State-owned enterprises would become Sociedades Anónimas, and have the same risks as regular enterprises, such as bankruptcy if poorly managed. It also allows to transfer shares from the state to the employees.

The decree made several changes to labour law. Compensations owed to terminated or laid off employees was reduced. Workers can freely choose their own healthcare providers, instead of having one assigned by their union. Permanent traffic obstructions against an organization, a common protest tactic by unions, were made illegal.

The decree also removes the registries of importers and exporters and authorizations associated with them, a radical departure from the previous situation whose exact implementation remains unclear. The declared aim of this change is the reduction paperwork and digitalization of authorization processes.

The decree abolishes rent control regulations and allows rent to be set in U.S. dollars, rather than pesos.

== Reactions ==
As a Necessity and Urgency Decree, the decree can be repealed if both houses of Congress reject it. The decree came into force during the summer recess of the Congress, which would only have the chance to consider it on 1 March 2024. This time gives Milei two months to negotiate its support with other parties in Congress, where La Libertad Avanza is in the minority. Many legislators are against it, with most Peronists opposing its content and most radicals opposing the procedure of using a decree instead of a regular bill. If the decree is rejected by the Congress, it would be the first case since their regulation in the 1994 amendment of the Constitution of Argentina.

The decree was denounced as unconstitutional by the "Asociación Civil Observatorio del Derecho a la Ciudad", led by the former head of the Central Bank Claudio Lozano, alongside unionists Hugo Godoy and Rodolfo Aguiar. They claim that the decree goes against the principle of the separation of powers. The case was assigned to judge Esteban Furnari, who accepted it as a collective case, which means that all files against the decree would be unified in that single case.

The General Confederation of Labour called for a general strike on 24 January, with secretary Héctor Daer referring to it as "illegal and unconstitutional". The strike resulted with businesses and institutions closed throughout Argentina, including the cancellation of hundreds of flights which stranded tens of thousands of passengers.
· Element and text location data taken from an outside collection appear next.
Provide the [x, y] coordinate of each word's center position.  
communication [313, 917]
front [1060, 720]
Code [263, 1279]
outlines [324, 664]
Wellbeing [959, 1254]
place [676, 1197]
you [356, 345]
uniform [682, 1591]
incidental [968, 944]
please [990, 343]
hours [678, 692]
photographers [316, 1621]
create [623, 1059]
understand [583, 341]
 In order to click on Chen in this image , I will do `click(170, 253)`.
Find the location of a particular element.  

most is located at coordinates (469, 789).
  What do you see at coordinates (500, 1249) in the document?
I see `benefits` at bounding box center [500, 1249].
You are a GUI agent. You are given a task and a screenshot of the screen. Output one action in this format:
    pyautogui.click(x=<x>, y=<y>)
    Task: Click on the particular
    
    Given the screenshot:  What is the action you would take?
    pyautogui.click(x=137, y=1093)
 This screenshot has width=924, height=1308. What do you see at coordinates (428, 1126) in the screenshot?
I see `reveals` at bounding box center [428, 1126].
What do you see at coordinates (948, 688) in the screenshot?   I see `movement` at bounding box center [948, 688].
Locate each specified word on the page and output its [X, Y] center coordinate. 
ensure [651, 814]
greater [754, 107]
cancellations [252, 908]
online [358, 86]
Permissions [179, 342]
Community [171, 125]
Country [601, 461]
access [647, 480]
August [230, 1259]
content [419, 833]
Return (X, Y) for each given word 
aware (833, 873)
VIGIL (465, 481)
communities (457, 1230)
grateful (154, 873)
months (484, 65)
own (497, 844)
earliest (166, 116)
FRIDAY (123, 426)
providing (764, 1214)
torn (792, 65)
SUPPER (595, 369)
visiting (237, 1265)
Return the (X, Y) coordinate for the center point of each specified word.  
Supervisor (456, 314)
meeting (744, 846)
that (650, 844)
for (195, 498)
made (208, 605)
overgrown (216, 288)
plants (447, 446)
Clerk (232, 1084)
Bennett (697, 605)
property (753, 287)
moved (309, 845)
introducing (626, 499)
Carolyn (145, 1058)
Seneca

Thousands protested outside of the Palace of the Argentine National Congress. According to The New York Times, the protests were "overwhelmingly peaceful".

== Voting ==
On 14 March, 2024, the Senate voted to overturn the decree. After eight hours of debate, 25 senators voted for the decree, 42 against it, 4 abstained and there was one absence. The Chamber of Deputies has not set a date yet for voting on the matter.